The price of food, housing, and utilities have all seen significant hikes recently, pushing inflation close to a 40-year high. Further if doing so could send the economy even closer to a recession, the Federal Reserve is seeking to reduce it by aggressively raising interest rates. However, as costs rise, many Americans are finding it more difficult to make ends meet. While it is simple to observe and quantify these price fluctuations, it is more difficult to truly comprehend them. Inflation affects employment and wages among other factors besides expenses.
The anticipation that inflation might begin to drop is now beginning to materialize. According to the Labor Department, the consumer price index (CPI) for October increased 7.7% over the previous 12 months, which is 0.5% less than the number for September. To return price growth to normal, there is still a long way to go. The CPI increased 0.4% month over month in October, mirroring the monthly gain from September. More than half of the monthly increase was attributed to housing, while food and gas prices also rose. After falling for the previous three months, the price at the pump increased by 4% in the last month.

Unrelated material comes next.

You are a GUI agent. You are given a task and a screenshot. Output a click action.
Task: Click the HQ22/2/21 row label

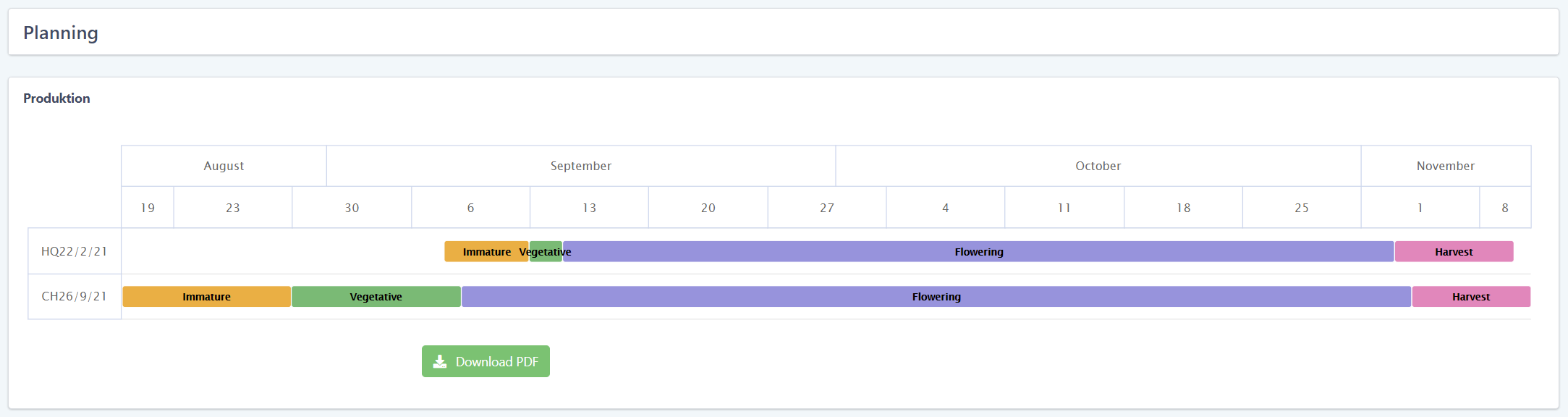[x=74, y=251]
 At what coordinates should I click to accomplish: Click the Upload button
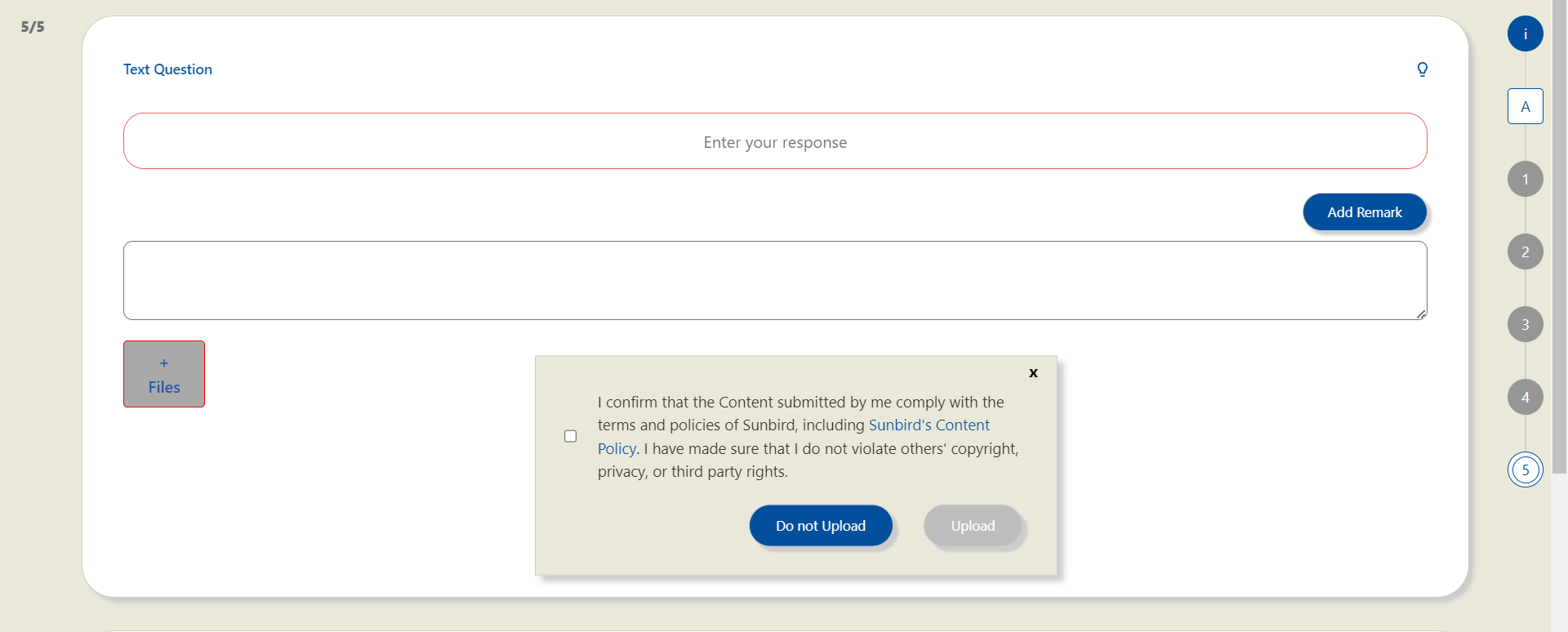tap(973, 526)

What causes inflation to remain so high?
It appears that practically everything is the answer.
When the economy sprang out of the pandemic slump two years ago, supply chain bottlenecks and parts shortages drove up the price of manufactured goods. Then, federal stimulus checks caused a spike in consumer spending. Then, as a result of Russia's invasion of Ukraine, gas and food supplies were disrupted, driving up prices.
As more individuals spend money on products or services that are in short supply to fulfill demand, producers start to hike prices.

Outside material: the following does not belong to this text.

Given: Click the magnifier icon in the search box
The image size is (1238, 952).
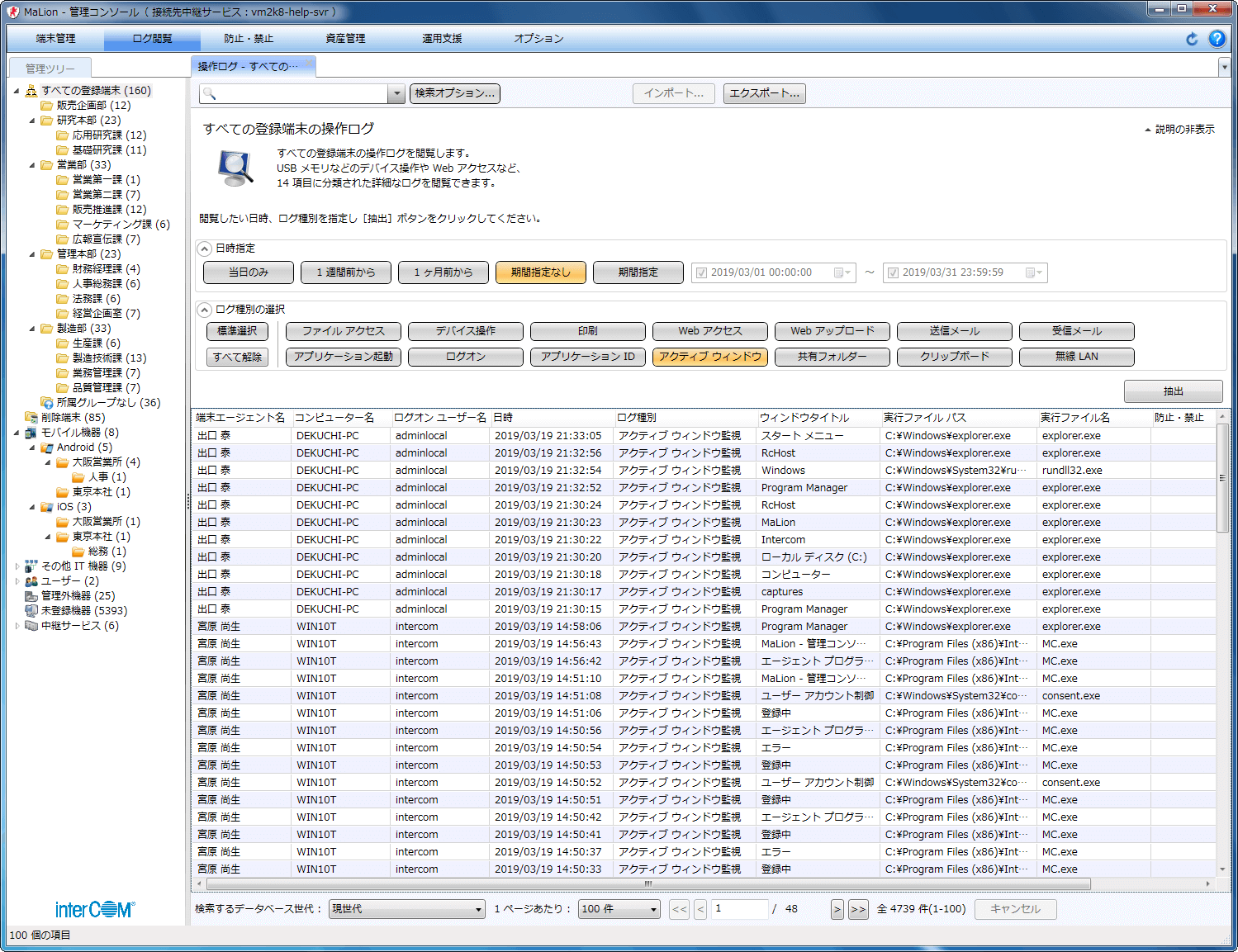Looking at the screenshot, I should point(210,94).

According to Bivens, if everyone in the economy resolved tomorrow to spend every last dollar of their salaries without saving a penny, they would all rush to the stores to try to make purchases. "However, producers haven't generated enough to support that significant increase in overall spending. As a result, prices would increase."
The scarcity of manufacturers is another factor causing inflation. According to Bivens, prices would rise if there are insufficient workers to manufacture the in-demand commodity or service.
Who suffers from inflation?
Inflation can have a detrimental effect on whoever spends the most money on products or services. For instance, low- and moderate-income families suffer when gas or food prices rise because they spend a larger proportion of their income on these items.
Fed policymakers expressed concern at their most recent meeting in late September that their rate increases would likely cause the economy to slow down for a long time, with growth coming in at "a below-trend pace in this and the following few years" and unemployment likely to increase.
When she said that "it will be a couple of years before inflation returns to the Fed's 2% goal," Federal Reserve Bank of Cleveland President Loretta Mester struck one of the hardest notes among central bankers this week. Mester stated, "We cannot even declare that inflation has peaked yet.